Both Li and Wang have ties to the Communist Youth League, a once influential group that has lost power under Xi Jinping.
The prime minister oversees the world’s second-largest economy, although the position’s influence is widely seen to have waned as Xi Jinping steadily consolidated control during his decade in power.
A Beijing-based political scientist, who asked not to be named because he was not authorized to speak to the media, said Li was the only dissenting voice on the standing committee.
“On the surface, Xi Jinping can do whatever he wants. This means that he no longer faces any resistance or checks and balances in the PSC. All future policies will be implemented according to his wishes,” the academic said.
PSC members Wang Huning, 67, and Zhao Leji, 65, were both re-elected members of the central committee and are expected to be re-elected members of the standing committee.
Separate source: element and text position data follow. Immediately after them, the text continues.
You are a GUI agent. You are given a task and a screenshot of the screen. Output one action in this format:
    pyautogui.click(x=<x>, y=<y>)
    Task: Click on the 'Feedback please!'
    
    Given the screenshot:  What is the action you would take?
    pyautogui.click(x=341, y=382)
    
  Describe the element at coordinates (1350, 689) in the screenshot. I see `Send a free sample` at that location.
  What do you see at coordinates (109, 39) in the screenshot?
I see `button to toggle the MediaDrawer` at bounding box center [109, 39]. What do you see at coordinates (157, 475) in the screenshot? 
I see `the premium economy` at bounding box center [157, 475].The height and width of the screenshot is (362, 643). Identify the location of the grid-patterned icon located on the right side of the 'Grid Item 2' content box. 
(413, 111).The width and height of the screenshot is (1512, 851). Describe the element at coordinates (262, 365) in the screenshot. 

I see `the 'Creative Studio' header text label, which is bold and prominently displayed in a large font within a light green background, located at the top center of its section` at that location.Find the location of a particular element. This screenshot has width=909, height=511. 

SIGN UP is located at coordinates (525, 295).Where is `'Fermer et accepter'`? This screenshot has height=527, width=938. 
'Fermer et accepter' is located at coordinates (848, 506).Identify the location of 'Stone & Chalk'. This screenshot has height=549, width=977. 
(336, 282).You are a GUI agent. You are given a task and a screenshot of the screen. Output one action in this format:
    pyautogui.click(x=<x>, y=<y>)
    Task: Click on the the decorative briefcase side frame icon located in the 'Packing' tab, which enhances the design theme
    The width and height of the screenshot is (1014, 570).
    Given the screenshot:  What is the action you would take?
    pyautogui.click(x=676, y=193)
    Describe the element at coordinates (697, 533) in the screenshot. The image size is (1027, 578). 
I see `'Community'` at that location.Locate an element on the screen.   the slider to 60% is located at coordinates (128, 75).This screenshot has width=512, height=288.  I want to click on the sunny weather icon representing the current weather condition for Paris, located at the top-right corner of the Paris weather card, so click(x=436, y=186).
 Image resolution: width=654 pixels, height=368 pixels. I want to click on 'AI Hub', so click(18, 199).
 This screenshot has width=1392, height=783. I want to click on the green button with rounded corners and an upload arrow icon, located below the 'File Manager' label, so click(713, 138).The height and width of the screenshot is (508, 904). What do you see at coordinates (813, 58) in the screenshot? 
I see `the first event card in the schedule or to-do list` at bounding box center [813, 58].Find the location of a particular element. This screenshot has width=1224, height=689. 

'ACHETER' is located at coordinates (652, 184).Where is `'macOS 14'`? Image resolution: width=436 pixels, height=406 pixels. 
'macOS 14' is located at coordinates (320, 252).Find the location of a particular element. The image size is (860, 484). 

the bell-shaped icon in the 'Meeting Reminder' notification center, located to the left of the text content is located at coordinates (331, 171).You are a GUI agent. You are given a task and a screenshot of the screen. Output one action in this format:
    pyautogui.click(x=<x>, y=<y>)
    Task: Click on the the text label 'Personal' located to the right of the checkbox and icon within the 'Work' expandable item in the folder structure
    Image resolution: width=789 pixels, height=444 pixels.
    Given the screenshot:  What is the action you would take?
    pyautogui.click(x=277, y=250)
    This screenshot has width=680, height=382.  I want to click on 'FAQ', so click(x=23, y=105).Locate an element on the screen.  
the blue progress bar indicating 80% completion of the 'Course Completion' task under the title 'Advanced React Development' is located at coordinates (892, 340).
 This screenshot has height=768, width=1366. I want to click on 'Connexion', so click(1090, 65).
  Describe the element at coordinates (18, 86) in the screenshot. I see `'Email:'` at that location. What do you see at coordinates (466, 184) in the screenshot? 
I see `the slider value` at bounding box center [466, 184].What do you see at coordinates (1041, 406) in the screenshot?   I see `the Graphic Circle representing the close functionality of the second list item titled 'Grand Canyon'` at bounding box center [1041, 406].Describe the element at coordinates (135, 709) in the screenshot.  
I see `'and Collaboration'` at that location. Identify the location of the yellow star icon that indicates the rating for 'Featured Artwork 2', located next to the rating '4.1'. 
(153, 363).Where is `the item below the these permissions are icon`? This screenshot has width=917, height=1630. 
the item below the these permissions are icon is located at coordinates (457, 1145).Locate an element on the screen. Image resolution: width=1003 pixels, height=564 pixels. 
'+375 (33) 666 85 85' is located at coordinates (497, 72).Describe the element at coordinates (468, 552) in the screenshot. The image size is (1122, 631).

Two other standing committee members have passed the retirement age.
raise your hand
The party, which has about 96 million members, passed constitutional amendments aimed at cementing Xi Jinping’s centrality and the guiding role of his political ideas within the party.
Among the amendments, “Liangli” defines Xi Jinping as the party’s “core” leader, and Xi Jinping’s thinking as a guideline for China’s future development. The “two guarantees” guarantee Xi Jinping’s “core” status within the party and the party’s centralized authority over China.
Another amendment included “carrying forward fighting spirit and enhancing combat effectiveness” into the party constitution, and for the first time proposed to oppose and contain “Taiwan independence” separatist forces.
Voting was held by show of hands in Beijing’s sprawling Great Hall of the People, and much of the week’s events took place behind closed doors.
The conference ended with a military band playing the socialist national anthem “The Internationale”.
At its first plenary session on Sunday, the party’s new Central Committee will elect the next Politburo (usually 25 members) and a new standing committee.
Xi’s power does not appear to have been weakened by the events of a turbulent year, including a sharp economic slowdown, frustration with his zero-coronavirus policy, and China’s growing alienation from the West, and his disapproval of Russia’s Vladimir Putin’s support exacerbated this.